Зимнее наступление 1941-42 года было недолгим, особенно в Крыму. Почти до тоски было жалко узнать, что 17 января 1942 года оставлена Феодосия, а 20 мая Керчь. Но ведь не моряки же были в этом виноваты!
Медали за оборону Ленинграда, Одессы, Севастополя и Сталинграда были учреждены 22 декабря 1942 года, а за оборону Москвы только 1 мая 1944-го. Все-таки несочетаемые слова Москва и паника 16 октября соединялись. В решете истории остаются медали, песок же подробностей уносит река времени.
После победы под Москвой у меня никогда уже не появлялась мысль о возможности нашего поражения в войне. Уверенность эта была чуть-чуть от сказки, где всегда конец благополучен. Первые трещины, появившиеся на великолепной картине моего гармоничного мира, были все же поверхностными. Внутри мир оставался неизменным. Я приведу два события, которые случились (их, конечно, было значительно больше), чтобы показать это.

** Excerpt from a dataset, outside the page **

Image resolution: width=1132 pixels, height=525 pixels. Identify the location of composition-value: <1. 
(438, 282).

Долговязый Вадим Ш., готовый, как и все мы тогда, съесть все, что только съедобно, вдруг то за обедом, то за ужином стал откладывать кусочки хлеба, а иногда и сахар и аккуратно завертывать их в газету. От задаваемых вопросов: "зачем?", он как-то ловко увиливал, и, вдобавок, стал куда-то исчезать по вечерам. Только позднее он рассказал мне и еще, кажется, Володе Кудрявцеву, что познакомился с поляками, высланными из Белостока и очень бедствующими. Я тогда подумал, что он, наверное, влюбился в полячку. О том, что эти люди оказались в Сибири из-за нашего освободительного похода в Польшу и что с ними поступили несправедливо, об этом тогда мыслей у меня не возникало.

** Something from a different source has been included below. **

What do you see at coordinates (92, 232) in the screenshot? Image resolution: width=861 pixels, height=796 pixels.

Позднее арестовали нашего старшину роты Колю С. Кто-то донес, что он, якобы, с похвалой отзывался о немецкой военной технике, кажется, о самолетах. И Колю забрали. Прошло это как-то потихоньку, вроде ничего такого и не произошло, никто не возмутился. Я, например, успокоил себя тем, что посчитал: он нарушил "правила игры" и, кроме того, надо выбирать себе настоящих друзей. Таких, как Вилька, Генка, Володя, Борис, Аркашка, Май... Одним словом, сам виноват, хотя за это можно было бы и не забирать. (О том, кто донес, много лет спустя мы узнали...). Справедливость нашего общественного строя, как и жена Цезаря, была вне подозрений.